Changes to the Community Reinvestment Act to Ensure Equity in Credit Access

The Office of the Comptroller of the Currency, the Federal Reserve Board, and the Federal Deposit Insurance Corporation recently announced in a joint statement a proposal for the first significant reform to the Community Reinvestment Act (CRA) in over 25 years. Prosperity Now recently released a comment letter highlighting the benefits of the new proposed rulemaking, while advocating for important provisions that will be necessary to ensure that the CRA is able to achieve its goal of guaranteeing fair lending standards and access to credit for all communities, regardless of race or economic status. 

The CRA, first passed in 1977, was intended to increase investments by financial institutions into historically underserved communities. It sought to combat the systemic impacts of redlining by requiring banks to serve all neighborhoods they receive deposits from and incentivizing investment in low- and middle-income (LMI) communities. Yet despite these efforts, systemic discrimination still impacts entrepreneurs and prospective homeowners of color. Black business owners are half as likely to have bank loan requests accepted as White business owners, and when they are accepted, they on average pay higher interest rates. Recent analysis of Home Mortgage Disclosure Act (HMDA) data also found that Black applicants were denied a mortgage at an 84 percent higher rate than White applicants in 2020. Yet despite these facts, 98% of financial institutions are annually given a ‘satisfactory’ or ‘outstanding’ grade in their CRA report. 

"In order to adequately address the systemic factors that cause lending discrimination, the CRA must set specific benchmarks for investing into Black and Latinx communities."

The notice of proposed rulemaking would help address these challenges by adapting the CRA to modern banking practices. Improvements in geographic standards will help regulators properly evaluate banking practices in the age of digital finance. Further, more rigorous CRA exam standards, complemented with improved data collection, will certainly lead to less leniency in the evaluation process. The proposed reforms would also update outdated definitions and classifications.  
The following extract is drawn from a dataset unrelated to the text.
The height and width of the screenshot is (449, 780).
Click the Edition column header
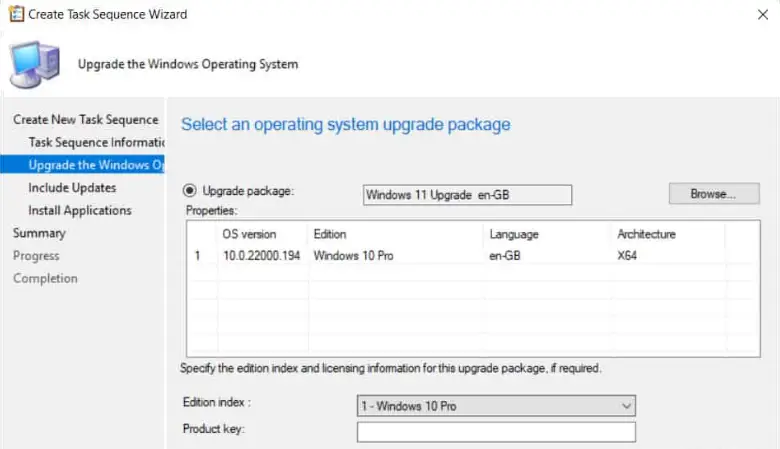[x=330, y=234]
However, as we discuss in our comment letter, these reforms are not enough to ensure equity in credit access for communities of color. In order to increase the efficacy of these reforms, the CRA must explicitly evaluate lending to racial minorities in their assessment criteria. While it is incredibly important to incentivize investments into LMI communities, this alone does not guarantee that banks will stop race-based lending discrimination. In order to adequately address the systemic factors that cause lending discrimination, the CRA must set specific benchmarks for investing into Black, Latinx, and other communities of color. In addition, more specific standards regulating digital banking based on these racial criteria will also be necessary to prevent racial discrimination in digital banking. 

The economic legacies of segregation and redlining are still felt by BIPOC communities, which continue to face barriers to economic opportunity. Despite the CRA having the stated goal of addressing these historic inequities, failing to set specific standards to target communities of color will ensure that the vision of the CRA is never fully carried out. While Prosperity Now applauds many of the provisions in the new notice of proposed rulemaking, it does not go far enough to ensure fair lending practices and credit access equity to all communities.